課題一覧 »
**a)** 『ザ・ゲーム』を紹介する文章のうち、「2005年に出版されたこの本は」で始まる段落を、主な事実を保ったまま箇条書きに書き改めてください。
**b)** 『ザ・ゲーム』を紹介する文章を、最後の文に続けて書き継いでください。

ザ・ゲームという本がある。
これは当時、アメリカのニューヨーク・タイムズの音楽部門の担当記者であったニール・ストラウスが書いた本だ。
2005年に出版されたこの本は物語としての面白さも当然だが、ナンパコミュニティという、少しアングラな集団の秘密が初めてこの世に公開されたという事もあり、爆発的な勢いでベストセラーになった。少し前に日本でも大ヒットした藤沢数希さんが生み出した恋愛工学も、この本が元ネタである。
この本では結局、主人公であるニール・ストラウスは最終的には一人の女性とステキな恋をして、ナンパ師を卒業する。
とまあハッピーエンドのような形で物語は終わるのだけど、なんとつい最近、ザ・ゲームのその後が書かれた本が和訳で出版された。これがもう滅法面白い。
最初に出されたザ・ゲームでニール・ストラウスは1人の女声との恋愛に立ち戻る事を最終的に選んだわけだけど、それを見た読者は必ずこう思ったはずだ。
「本当にこの人、こんな破天荒な体験しちゃった後で、普通の恋愛に戻れるの?」
その読者の誰もが思う疑問だけど、さすがというか元凄腕ナンパ師のニール・ストラウスはやっぱり1人の女性との恋愛だけで満足がいくはずもなく(笑)、続編では冒頭から恋人の友達と関係を持ってしまい早々に修羅場へ突入する。
面白いのが次からの展開で、自分をセックス依存症ではないかと疑ったニール・ストラウスは、なんと閉鎖された依存症患者の集まるセラピー施設へと入所し、そこでセラピストから処置を受ける事となる。詳細は省くが、このセラピー施設での展開も実に面白い。
結局、セラピー施設での処置を受けても一人の女性を愛するという生活に息苦しさを感じたニール・ストラウスは、その後、自由な男女関係を求めて、ポリアモリー(複数愛)、スワッピング、ハーレムなど、新しい恋愛スタイルを試してゆく。
大変に面白いので、是非その後の展開については本を読んでぜひ確かめて欲しい。
この本が凄いのは極めて詳細な事実関係に基づく記述がなされている事と、ニール・ストラウスの卓越した取材力が組み合わさっている部分にある。
ザ・ゲームの頃も、その当時は全くといっていいほど秘密主義的であったナンパコミュニティに単身で潜入してゆき、様々な技術を全て手に入れた後に惜しげもなく披露するという、ある意味では行動派の社会学者も真っ青になるような業績をあげたわけだけど、次の本となるザ・ゲーム 4イヤーズでやりのけた事もまた凄い。

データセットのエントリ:
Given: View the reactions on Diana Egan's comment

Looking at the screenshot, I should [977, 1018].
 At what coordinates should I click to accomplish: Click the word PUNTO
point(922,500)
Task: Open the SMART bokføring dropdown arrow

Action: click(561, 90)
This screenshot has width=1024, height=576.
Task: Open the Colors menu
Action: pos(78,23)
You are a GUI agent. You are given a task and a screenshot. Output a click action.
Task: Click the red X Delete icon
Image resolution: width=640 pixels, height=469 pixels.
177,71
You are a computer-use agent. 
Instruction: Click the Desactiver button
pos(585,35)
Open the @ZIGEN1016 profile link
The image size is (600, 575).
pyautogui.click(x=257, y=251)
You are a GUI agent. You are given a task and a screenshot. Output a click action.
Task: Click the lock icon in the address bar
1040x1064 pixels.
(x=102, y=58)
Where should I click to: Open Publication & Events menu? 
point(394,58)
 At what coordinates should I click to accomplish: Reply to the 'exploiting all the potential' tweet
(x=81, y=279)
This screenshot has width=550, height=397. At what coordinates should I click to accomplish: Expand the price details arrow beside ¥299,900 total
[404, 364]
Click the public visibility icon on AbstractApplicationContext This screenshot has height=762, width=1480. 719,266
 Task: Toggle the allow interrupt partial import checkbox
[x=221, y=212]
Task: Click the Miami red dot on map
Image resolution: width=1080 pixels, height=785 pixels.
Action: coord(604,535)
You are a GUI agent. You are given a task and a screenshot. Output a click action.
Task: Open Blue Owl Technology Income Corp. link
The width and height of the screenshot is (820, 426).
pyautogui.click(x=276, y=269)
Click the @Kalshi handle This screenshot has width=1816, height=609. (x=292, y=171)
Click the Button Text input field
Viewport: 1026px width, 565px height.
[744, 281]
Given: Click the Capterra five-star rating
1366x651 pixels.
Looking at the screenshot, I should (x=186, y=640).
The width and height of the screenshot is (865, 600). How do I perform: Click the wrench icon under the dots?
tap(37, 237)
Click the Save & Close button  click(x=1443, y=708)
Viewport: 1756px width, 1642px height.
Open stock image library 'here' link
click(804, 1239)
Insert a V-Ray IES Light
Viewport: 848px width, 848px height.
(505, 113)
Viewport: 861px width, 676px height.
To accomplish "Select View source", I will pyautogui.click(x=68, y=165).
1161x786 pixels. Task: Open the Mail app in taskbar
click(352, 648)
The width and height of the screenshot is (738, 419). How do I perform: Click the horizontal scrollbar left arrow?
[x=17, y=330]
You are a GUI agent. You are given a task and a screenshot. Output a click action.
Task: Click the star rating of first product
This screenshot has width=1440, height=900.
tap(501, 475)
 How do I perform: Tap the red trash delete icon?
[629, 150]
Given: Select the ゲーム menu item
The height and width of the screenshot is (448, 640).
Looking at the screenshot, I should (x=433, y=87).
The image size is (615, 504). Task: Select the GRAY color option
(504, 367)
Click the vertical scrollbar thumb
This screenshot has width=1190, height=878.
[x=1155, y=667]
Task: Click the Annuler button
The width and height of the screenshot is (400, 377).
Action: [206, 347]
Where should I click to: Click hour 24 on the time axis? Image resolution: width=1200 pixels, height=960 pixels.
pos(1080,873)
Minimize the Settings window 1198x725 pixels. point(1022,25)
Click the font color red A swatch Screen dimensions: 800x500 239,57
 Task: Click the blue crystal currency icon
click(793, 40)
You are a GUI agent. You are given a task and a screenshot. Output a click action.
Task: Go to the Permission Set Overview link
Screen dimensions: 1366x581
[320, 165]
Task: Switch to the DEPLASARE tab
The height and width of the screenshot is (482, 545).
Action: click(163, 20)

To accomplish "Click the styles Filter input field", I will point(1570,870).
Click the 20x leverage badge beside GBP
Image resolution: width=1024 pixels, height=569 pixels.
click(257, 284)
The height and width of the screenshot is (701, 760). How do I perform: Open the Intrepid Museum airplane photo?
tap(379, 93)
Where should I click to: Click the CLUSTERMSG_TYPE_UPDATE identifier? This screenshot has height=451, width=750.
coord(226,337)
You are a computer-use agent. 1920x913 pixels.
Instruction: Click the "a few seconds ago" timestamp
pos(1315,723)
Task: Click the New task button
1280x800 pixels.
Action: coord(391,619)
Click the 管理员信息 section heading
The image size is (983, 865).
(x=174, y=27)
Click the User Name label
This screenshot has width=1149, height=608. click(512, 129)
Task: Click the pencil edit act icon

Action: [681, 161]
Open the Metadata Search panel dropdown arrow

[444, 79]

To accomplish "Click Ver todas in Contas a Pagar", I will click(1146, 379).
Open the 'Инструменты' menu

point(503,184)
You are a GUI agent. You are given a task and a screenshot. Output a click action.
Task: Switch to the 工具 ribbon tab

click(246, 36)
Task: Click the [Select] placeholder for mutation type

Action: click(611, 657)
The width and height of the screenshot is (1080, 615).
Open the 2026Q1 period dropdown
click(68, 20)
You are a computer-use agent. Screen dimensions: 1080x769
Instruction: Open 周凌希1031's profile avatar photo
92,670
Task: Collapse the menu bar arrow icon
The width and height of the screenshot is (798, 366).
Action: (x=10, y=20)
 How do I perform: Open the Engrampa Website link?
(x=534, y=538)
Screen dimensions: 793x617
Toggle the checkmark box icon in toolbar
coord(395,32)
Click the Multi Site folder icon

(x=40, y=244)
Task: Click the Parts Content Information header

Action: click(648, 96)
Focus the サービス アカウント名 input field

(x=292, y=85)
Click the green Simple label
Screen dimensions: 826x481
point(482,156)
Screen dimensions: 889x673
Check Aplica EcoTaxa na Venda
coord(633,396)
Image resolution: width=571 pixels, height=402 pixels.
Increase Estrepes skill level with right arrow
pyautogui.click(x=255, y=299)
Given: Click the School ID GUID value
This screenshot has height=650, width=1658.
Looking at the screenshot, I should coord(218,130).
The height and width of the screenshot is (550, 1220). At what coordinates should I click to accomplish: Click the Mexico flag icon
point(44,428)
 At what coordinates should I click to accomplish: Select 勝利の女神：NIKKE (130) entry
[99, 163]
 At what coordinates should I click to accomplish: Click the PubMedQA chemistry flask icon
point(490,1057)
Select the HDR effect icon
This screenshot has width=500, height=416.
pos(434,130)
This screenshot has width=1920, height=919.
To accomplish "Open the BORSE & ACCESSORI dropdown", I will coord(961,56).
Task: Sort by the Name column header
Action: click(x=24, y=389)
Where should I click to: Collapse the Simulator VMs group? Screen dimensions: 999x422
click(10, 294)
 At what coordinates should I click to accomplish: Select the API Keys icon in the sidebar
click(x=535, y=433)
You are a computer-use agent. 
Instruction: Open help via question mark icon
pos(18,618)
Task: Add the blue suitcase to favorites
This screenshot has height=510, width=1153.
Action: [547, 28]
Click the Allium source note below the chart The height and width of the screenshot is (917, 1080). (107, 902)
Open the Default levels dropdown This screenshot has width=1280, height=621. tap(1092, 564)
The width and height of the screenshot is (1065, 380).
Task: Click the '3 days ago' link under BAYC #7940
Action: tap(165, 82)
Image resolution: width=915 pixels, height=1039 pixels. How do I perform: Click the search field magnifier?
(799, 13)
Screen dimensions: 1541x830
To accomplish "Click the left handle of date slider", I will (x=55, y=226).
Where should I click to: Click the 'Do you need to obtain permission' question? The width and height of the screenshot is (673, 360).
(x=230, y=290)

解答例 »
**a)**
- 2005年に出版された。
- 物語として面白いうえ、ナンパコミュニティというややアングラな集団の秘密が初めて世に公開されたこともあり、爆発的なベストセラーとなった。
- 少し前に日本で大ヒットした藤沢数希さんの恋愛工学も、この本を元ネタとしている。

**b)**
なにしろ潜入先が閉鎖されたセックス依存症患者の治療施設だったり、神の名のもとにフリーセックスを行う新興宗教だったり、アメリカの上流階級でのスワッピングコミュニティの実態だったりするのだ。
ちょっと普通の考えでは、とてもそんな所に乗り込もうだなんて思わない。
その勢いは最後まで衰える事無く、なんと最後には女性3:男性1のハーレムを作り共同生活をし始めるのだから驚きだ。ある意味では、男の理想を全て体現した後に、主人公のニール・ストラウスが何を思ったのかを知ると、一見羨ましそうに見える関係も、現実は甘くないという事がわかり、大変に神妙な気持ちとなる。
今回、僕がこの本をオススメするのはゲスな心からではない。この本を読むことを通じて、正しい知識を得る事の大切さを学んで欲しいと思ったが故に、こうして筆をとっている。
僕は本を読む最大のメリットは、活字を通して知識を誤りの少ない形で追体験できるという事にあると思っている。
僕自身、上で書かれたような破天荒なライフスタイルには特段憧れがあるわけではない。けど、文字を通じてこれらの体験をニール・ストラウスになりきって体験することで、僕ははじめてナンパ師やハーレムの中で生活する男の人の実態を、キチンと正確な形で知る事ができる。
こういう行為はみんなが思っている以上に大切な事だ。正しい知識を得て、正しく他者の事をしる事を通じてでしか、私達には世界をキチンと見通す事ができない。
当たり前の話だけど、人は知らないことについてはあまり正確な評価が下せない。何を当たり前の事を言うんだと思われるかもしれないけど、実のところ意外とみんなこれがわかっていない。
具体的な例をあげて説明しよう。
例えば週末の居酒屋にいくと、テレビで得た印象を元に政治家の悪口を言っている人を山のようにみかけたりする。やれ政策が悪いやら、あいつは駄目だとか。
果たして、これらの事をいっている人は、何を根拠にそういう発現をしているのだろうか?少なくとも僕の経験上では、その手の事を言っている人達に
「政策のどこが悪いのか?」
「あの人はどこが駄目なのか?」
という事を具体的に聞いて、僕は一度としてキチンとした回答が返ってきた試しがない。
つまり彼等のような居酒屋でぐだを巻いている人は、マスコミや新聞により作られた印象でしか物事を判断していない。
これは実のところ非常に深刻な事で、つまるところ”正しく”相手の事を知らないと、私達は簡単に印象操作されてしまい、他人に都合のよい形で利用されてしまいがちなのだ。
「ナンパ師って、なんかチャラそう」
「ハーレムって、毎日綺麗な女の人に囲まれて幸せそう」
これが僕が本書を読む前に抱いていたそれらに対するイメージだった。けど今ではそれらについて持っている印象は全く異なるものとなっている。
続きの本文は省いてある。